### WRITTEN REQUEST
Rewrite the records from the first line through the line with "coord(190,303)", changing "Customer" to "Client" and keeping everything else the same.

### DATASET RECORDS
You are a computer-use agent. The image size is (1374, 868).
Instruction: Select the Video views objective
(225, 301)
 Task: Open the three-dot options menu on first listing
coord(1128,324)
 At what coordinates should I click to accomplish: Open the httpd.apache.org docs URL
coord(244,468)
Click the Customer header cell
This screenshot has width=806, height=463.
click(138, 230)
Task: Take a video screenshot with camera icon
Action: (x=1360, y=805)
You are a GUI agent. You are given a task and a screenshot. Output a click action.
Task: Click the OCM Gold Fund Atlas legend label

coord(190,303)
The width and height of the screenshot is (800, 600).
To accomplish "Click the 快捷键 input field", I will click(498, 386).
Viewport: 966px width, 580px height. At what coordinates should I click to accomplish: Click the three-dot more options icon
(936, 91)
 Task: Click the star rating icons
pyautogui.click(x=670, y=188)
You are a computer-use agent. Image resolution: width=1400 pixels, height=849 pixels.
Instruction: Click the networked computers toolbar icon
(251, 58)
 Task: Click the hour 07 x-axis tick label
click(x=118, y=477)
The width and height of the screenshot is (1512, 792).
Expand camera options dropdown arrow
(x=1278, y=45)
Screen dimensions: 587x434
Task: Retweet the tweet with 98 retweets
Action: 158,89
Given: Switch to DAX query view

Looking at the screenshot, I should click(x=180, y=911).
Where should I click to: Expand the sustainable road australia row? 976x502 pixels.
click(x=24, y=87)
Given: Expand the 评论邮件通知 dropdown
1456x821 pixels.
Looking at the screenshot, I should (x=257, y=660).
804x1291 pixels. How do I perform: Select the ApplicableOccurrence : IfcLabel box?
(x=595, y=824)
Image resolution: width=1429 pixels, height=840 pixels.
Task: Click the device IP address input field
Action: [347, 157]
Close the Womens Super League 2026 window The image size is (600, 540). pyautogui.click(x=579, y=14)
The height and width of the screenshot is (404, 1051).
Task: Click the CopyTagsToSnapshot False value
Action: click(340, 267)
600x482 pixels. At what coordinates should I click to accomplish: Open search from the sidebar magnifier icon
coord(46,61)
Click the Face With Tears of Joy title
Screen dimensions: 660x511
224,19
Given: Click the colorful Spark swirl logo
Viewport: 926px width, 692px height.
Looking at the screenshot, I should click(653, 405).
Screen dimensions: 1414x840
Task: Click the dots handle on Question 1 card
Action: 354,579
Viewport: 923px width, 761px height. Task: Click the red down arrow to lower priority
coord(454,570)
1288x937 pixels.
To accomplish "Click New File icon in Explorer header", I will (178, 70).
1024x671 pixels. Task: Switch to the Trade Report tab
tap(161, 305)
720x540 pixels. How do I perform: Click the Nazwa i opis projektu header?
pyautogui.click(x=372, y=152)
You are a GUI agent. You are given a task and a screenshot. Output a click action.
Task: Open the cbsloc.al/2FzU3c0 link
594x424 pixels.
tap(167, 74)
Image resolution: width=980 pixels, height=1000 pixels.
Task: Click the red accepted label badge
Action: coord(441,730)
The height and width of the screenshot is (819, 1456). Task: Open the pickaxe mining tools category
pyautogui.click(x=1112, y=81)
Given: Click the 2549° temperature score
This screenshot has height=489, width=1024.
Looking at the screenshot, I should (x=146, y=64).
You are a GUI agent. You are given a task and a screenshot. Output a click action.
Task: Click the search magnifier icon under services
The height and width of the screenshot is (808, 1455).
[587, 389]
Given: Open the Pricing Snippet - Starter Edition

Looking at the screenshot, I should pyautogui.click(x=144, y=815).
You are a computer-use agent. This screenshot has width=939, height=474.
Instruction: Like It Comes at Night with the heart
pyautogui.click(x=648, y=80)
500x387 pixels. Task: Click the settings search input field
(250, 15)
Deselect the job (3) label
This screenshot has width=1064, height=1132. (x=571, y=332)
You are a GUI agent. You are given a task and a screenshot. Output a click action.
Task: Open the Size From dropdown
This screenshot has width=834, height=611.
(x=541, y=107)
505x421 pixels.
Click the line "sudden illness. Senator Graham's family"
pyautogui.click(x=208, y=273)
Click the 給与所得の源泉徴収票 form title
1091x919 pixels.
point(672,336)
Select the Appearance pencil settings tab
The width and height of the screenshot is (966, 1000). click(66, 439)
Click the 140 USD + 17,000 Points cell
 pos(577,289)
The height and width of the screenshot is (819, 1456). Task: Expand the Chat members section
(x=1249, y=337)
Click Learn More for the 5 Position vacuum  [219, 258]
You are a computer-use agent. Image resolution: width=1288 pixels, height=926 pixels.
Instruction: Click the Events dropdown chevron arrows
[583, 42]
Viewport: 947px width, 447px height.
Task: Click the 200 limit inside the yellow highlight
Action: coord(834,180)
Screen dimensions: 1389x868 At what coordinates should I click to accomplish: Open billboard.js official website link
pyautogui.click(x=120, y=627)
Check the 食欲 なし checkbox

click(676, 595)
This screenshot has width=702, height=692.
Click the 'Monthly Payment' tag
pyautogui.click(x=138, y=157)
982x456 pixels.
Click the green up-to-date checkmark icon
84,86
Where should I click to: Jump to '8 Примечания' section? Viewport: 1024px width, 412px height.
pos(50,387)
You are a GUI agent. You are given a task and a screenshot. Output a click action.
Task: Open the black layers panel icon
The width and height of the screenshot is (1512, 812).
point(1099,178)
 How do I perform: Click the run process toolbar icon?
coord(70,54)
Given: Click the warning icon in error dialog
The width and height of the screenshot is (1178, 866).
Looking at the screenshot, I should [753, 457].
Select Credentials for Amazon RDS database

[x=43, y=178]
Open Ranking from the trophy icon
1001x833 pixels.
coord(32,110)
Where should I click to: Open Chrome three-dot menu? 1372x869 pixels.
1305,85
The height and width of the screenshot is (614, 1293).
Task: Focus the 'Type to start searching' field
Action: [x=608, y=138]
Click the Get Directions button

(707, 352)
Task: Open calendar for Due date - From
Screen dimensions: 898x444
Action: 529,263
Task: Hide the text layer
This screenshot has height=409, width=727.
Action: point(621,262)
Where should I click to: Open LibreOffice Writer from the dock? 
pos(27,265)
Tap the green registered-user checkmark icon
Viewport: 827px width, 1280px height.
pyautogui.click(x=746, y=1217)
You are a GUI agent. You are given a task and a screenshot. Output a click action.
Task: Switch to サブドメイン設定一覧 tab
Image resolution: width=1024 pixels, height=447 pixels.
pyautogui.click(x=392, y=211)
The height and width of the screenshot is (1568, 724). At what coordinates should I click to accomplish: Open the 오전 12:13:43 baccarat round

### EXERCISE SOLUTION
You are a computer-use agent. The image size is (1374, 868).
Instruction: Select the Video views objective
(225, 301)
 Task: Open the three-dot options menu on first listing
coord(1128,324)
 At what coordinates should I click to accomplish: Open the httpd.apache.org docs URL
coord(244,468)
Click the Client header cell
This screenshot has width=806, height=463.
click(138, 230)
Task: Take a video screenshot with camera icon
Action: (x=1360, y=805)
You are a GUI agent. You are given a task and a screenshot. Output a click action.
Task: Click the OCM Gold Fund Atlas legend label

coord(190,303)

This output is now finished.